VERBOSE: Replacing 13 node(s) with delegate (TfLiteXNNPackDelegate) node, yielding 1 partitions.
OpenCL output:
inf, 34048, 6448, inf, -inf, -29936, 10336, -inf, -35360, inf, inf, inf, 40320, inf, inf, inf, inf, 39616, -13680, inf, 52160, inf, inf, inf, -12776, inf, 61440, -9648, -inf, -30272, -26624, -inf, -17568, -31776, -inf, -8600, 43872, -50752, 44416, -27328, 56512, -30656, inf, 14768, 31968, inf, -4944, inf, inf, 29536, 27376, 23056, 33024, 38880, 39232, 35968, 30656, 34112, 5168, 5176, 62944, 30608, inf, -10464, -28832, -43136, -41824, 33536, 37184, inf, inf, -11872, 16296, inf, 47808, inf, 30816, -35232,
xnnpack output:
159092, 34167.3, 6507.01, 30145.7, -16468.5, -30071.8, 10657.3, -213111, -35455.5, 59236.4, 187745, 109088, 40159.7, 189144, 115387, 15455.3, 165877, 39716.5, -13815.6, 211712, 52249.9, 66429.5, 140783, 130572, -12844, 241188, 61518.1, -9514.39, -190658, -30316.6, -26623.5, -140136, -17629.3, -31893.8, -73718.8, -8607.2, 44218.3, -50711.9, 44557.1, -27426.1, 56461.4, -30854.3, 138278, 14813.5, 31880.9, 68724.8, -4587.04, 87265.3, 81735.9, 29943.9, 27338, 23023.4, 33413.6, 38988.4, 39238.6, 35762.5, 30767.5, 34308.8, 4932.98, 5111.61, 63130.2, 30683.3, 75698.6, -10461.2, -28918.4, -43359.6, -42086.3, 33322.9, 37274.8, 91469.1, 107788, -11963.6, 16518.4, 90442.4, 48030.6, 70459, 30802.7, -35454.6,
We have noticed that sometimes the above-mentioned pattern does not lead into wrong results.

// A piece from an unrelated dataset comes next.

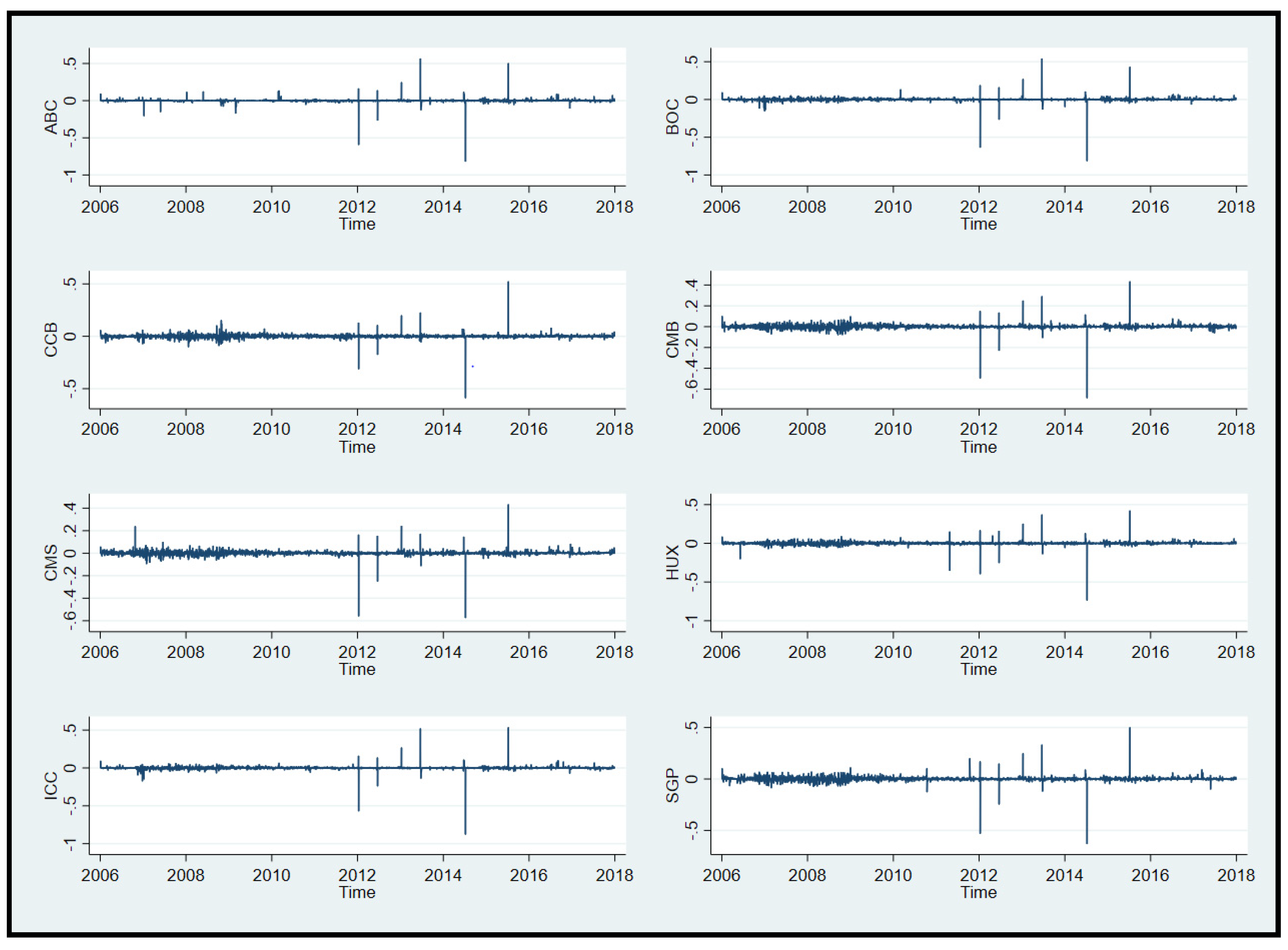The width and height of the screenshot is (1288, 950).
Task: Click the CCB y-axis label
Action: 51,339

Therefore, we think in addition to the pattern structure, the values of weight and bias are also influential factors. In model_files/correct_results
you can find a pattern instance that does not have the issue of generating inf
values.
It is worth noting that both of the pattern instances (the one that leads into wrong inf
values and the one that does not have this issue) are extracted from trained models.